Segunda, 25 de maio de 2026

Mutirão na Serra do Vulcão: Ações climáticas que transformam a periferia do Rio

Mutirão na Serra do Vulcão: Ações climáticas que transformam a periferia do Rio
© Prefeitura Nova Iguaçu/Divulgação

Em meio às formações rochosas e à vasta porção de Mata Atlântica da Serra do Vulcão, no Parque Natural Municipal de Nova Iguaçu, Rio de Janeiro, um mutirão reúne esforços para lidar com a emergência climática. A iniciativa, que conta com a colaboração de sociedade civil, setor privado, povos indígenas e jovens, busca a regeneração do Parque Gericinó-Mendanha.

Neste sábado (16), diversas mudas de espécies nativas foram plantadas e sinalizações de trilhas ambientais foram instaladas como parte do projeto Mutirão COP30, com apoio do Programa Jovem Campeão Climático (PYCC).

“Estamos falando de reconhecer as práticas territoriais que protegem a natureza e que realmente promovem a regeneração, seja do solo, da vegetação e até das mentes das pessoas. É uma iniciativa de educação climática que aplica as decisões das negociações climáticas”, afirma Marcele Oliveira, campeã de Juventude na Conferência das Nações Unidas sobre Mudanças Climáticas (COP30).

A região, além de ter uma rica biodiversidade, enfrenta pressões da urbanização e recorrentes incêndios florestais. “Esse é um exemplo claro de que, ao identificar problemas como a queimada, as pessoas se juntam para destacar que a solução é reflorestar, educar e unir-se em torno do território”, destaca Alice Amorim, diretora de Programas da COP30.

Essa experiência representa o que as comunidades das periferias têm promovido desde 2018, por meio do movimento social #ElesQueimamNósPlantamos. Até hoje, o grupo já plantou mais de 7 mil mudas nativas no Parque Gericinó-Mendanha.

“Desejamos que a Serra do Vulcão seja um exemplo vivo apresentado durante a COP30, provando que a ação climática começa no território, de modo regenerativo e participativo”, declara Lennon Medeiros, diretor executivo da Visão Coop, que realiza a ação em parceria com o Instituto EAE e a Cabana do Vulcão.

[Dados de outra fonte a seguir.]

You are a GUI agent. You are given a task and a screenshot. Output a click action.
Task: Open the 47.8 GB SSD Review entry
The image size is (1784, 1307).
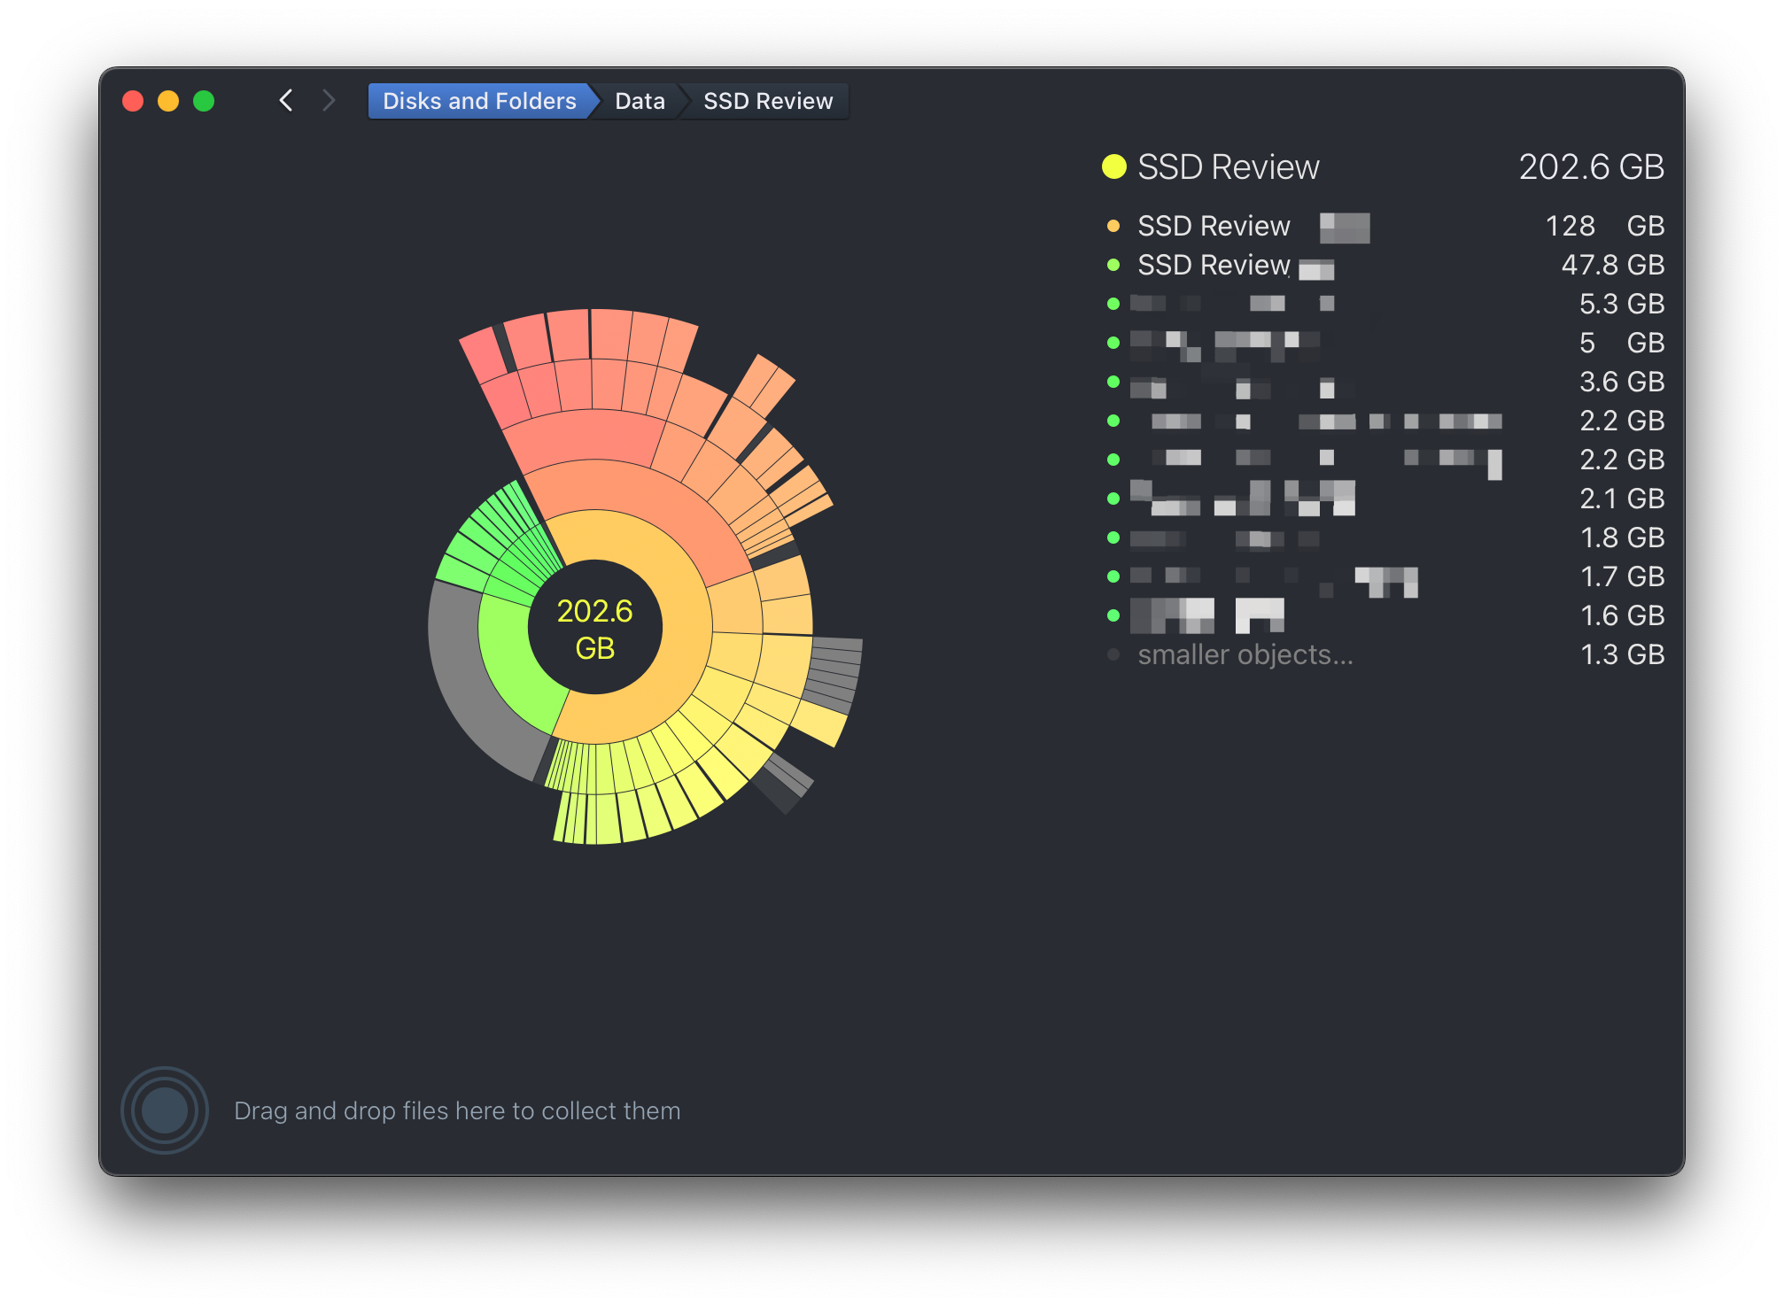(1214, 266)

A ação local faz parte do Mutirão Global, que reunirá metodologias, resultados e indicadores promovidos em diferentes territórios para compartilhar com os tomadores de decisão mundial casos concretos de ação climática liderada por comunidades das periferias urbanas brasileiras.

“O Mutirão Global está relacionado à transformação, e essa transformação precisa ocorrer no território para depois se expandir para o global. Aqui estamos regenerando o território, o que se alinha à proposta de implementação que será apresentada na COP30”, conclui.